Researchers at NYU School of Medicine have shown that the effects of trauma persist in certain brain regions even when veterans of combat are not engaged in cognitive or emotional tasks, and face no immediate external threats.
The results shed light on which areas of the brain provoke traumatic symptoms and represent a critical step toward better diagnostics and treatments for post-traumatic stress disorder (PTSD).
A chronic condition that develops after trauma, PTSD can plague victims with disturbing memories, flashbacks, nightmares and emotional instability.
The study, led by Xiaodan Yan, a research fellow at NYU School of Medicine, examined "spontaneous" or "resting" brain activity in 104 veterans of combat from the Iraq and Afghanistan wars using functional MRI, which measures blood-oxygen levels in the brain.
The researchers found that spontaneous brain activity in the amygdala, a key structure in the brain's "fear circuitry" that processes fearful and anxious emotions, was significantly higher in the 52 combat veterans with PTSD than in the 52 combat veterans without PTSD.

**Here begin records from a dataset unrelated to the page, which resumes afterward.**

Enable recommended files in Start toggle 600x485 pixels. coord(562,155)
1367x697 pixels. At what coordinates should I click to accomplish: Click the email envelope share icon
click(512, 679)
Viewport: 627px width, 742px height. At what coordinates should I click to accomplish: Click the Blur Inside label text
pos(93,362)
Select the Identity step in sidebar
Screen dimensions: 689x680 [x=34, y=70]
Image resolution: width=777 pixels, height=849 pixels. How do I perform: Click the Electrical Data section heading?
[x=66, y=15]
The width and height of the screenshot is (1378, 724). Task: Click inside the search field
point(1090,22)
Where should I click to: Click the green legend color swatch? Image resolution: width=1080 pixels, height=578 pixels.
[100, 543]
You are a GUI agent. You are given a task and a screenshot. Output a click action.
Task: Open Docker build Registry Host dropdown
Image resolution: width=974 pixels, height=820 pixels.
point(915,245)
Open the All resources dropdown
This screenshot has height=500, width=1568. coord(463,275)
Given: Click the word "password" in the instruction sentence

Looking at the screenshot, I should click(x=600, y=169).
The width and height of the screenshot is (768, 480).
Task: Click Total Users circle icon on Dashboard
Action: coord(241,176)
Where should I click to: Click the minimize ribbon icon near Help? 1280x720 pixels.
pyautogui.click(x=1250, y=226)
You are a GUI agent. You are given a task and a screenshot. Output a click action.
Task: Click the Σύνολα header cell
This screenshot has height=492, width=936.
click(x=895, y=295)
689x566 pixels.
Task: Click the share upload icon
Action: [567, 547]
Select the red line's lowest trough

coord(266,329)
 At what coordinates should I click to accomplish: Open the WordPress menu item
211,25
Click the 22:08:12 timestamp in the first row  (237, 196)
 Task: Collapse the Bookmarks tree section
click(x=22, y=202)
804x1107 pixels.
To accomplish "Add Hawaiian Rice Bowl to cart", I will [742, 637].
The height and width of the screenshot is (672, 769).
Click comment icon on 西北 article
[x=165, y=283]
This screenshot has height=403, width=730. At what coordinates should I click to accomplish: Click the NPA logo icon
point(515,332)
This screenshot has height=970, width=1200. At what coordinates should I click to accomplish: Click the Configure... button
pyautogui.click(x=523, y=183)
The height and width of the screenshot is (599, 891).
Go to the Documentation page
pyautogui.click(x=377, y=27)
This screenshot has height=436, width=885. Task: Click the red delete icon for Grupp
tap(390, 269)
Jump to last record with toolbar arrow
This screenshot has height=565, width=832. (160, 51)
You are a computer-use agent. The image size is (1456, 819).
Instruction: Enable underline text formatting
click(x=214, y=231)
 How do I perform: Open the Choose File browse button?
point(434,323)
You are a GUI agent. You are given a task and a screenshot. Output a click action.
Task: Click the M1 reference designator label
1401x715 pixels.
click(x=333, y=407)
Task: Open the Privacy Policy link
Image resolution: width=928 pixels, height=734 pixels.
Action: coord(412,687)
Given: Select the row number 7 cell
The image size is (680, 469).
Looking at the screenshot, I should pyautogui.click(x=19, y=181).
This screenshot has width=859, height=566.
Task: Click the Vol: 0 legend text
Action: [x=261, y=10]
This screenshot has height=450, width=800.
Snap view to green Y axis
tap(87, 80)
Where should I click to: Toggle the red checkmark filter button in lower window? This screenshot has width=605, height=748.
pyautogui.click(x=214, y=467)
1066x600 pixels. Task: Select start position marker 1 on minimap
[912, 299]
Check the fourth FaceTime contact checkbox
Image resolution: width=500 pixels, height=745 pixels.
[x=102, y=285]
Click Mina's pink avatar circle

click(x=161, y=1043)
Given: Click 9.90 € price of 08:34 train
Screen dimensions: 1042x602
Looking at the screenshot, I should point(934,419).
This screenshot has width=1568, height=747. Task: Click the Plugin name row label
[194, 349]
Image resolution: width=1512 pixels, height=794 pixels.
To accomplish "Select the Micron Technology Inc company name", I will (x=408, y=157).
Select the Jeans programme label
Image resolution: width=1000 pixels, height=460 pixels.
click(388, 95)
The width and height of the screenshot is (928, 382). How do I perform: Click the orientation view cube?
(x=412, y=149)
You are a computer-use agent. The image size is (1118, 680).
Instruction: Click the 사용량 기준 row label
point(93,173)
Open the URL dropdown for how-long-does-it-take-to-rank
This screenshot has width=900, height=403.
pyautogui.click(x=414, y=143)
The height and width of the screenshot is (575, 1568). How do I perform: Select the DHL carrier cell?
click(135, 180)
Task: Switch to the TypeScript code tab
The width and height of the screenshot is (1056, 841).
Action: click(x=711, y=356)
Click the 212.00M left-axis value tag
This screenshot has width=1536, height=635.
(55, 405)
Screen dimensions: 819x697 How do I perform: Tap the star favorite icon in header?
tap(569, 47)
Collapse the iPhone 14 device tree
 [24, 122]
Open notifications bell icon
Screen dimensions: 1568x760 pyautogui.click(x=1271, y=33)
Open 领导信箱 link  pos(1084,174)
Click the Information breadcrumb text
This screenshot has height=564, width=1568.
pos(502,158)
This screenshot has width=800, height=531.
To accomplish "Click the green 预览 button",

The PTSD group also showed elevated brain activity in the anterior insula, a brain region that regulates sensitivity to pain and negative emotions.
Moreover, the PTSD group had lower activity in the precuneus, a structure tucked between the brain's two hemispheres that helps integrate information from the past and future, especially when the mind is wandering or disengaged from active thought. Decreased activity in the precuneus correlates with more severe "re-experiencing" symptoms-that is, when victims re-experience trauma over and over again through flashbacks, nightmares and frightening thoughts.
The result of the study has been published in Neuroscience Letters.